Thrombospondin 2 regulates cell proliferation induced by Rac1 redox-dependent signaling.

Abstract

Thrombospondin 2 (TSP2) is a matricellular protein controlling the apoptosis-proliferation balance in endothelial cells. Little is known about its transcriptional regulation compared with that of TSP1. We found that overexpression of a constitutively active mutant of Rac (Rac(V12)) specifically increases TSP2 mRNA levels without affecting TSP1 in human aortic endothelial cells (HAEC).
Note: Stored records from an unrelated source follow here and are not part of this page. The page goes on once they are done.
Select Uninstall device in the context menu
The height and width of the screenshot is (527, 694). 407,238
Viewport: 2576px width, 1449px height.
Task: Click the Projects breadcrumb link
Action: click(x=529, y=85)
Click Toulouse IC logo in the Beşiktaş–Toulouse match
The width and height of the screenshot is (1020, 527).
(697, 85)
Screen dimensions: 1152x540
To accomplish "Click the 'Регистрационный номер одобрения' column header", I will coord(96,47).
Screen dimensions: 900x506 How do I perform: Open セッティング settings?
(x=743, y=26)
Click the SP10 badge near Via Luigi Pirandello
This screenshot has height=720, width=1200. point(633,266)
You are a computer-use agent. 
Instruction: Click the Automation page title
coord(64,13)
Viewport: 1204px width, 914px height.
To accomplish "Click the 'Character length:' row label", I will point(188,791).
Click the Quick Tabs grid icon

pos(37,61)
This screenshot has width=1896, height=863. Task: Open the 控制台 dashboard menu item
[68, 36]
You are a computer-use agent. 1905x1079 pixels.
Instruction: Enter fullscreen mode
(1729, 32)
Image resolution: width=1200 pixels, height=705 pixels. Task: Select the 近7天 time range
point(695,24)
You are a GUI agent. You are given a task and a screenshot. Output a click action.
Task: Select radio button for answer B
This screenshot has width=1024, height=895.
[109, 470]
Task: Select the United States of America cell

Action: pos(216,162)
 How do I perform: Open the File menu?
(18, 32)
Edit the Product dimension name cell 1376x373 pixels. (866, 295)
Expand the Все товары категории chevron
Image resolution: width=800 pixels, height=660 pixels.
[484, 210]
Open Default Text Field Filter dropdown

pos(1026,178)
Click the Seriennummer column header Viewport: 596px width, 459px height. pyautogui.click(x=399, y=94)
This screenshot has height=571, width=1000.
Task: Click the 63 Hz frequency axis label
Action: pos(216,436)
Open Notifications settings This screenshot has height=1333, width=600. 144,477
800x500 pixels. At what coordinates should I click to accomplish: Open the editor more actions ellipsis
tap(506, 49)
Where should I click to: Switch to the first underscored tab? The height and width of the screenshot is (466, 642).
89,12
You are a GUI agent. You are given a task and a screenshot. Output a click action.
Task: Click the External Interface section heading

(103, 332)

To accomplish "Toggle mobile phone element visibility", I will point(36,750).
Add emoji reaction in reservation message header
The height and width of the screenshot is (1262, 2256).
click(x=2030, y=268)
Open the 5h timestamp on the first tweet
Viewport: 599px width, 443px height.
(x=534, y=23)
Moreover, TSP2 induction by Rac(V12) is dependent upon reactive oxygen species (ROS) production, as gp91ds-tat peptide, an inhibitor of NADPH oxidase, and the flavoprotein inhibitor diphenylene iodinium (DPI) block TSP2 synthesis. Furthermore, we found that increasing Rac(V12) expression results in a biphasic proliferative curve, with proliferation initially increasing as Rac(V12) expression increases and then returning to levels less than that of control cells at higher expression. This growth inhibition is mediated by TSP2, as either DPI treatment, which blocks TSP2 synthesis, or pan-TSP blocking antibodies restore the proliferative ability of HAEC with high expression. Mechanistically, we show that the effect of TSP2 on cell proliferation is independent of the antiangiogenic TSP2 Hep1 sequence, which is capable of altering actin cytoskeletal reorganization but not proliferation in our experimental conditions. Finally, we show in vivo that Rac-induced TSP2 expression is observed in the aorta of transgenic mice selectively expressing Rac(V12) in smooth muscle cells. These results identify Rac-induced ROS as a new pathway involved in the regulation of TSP2 expression.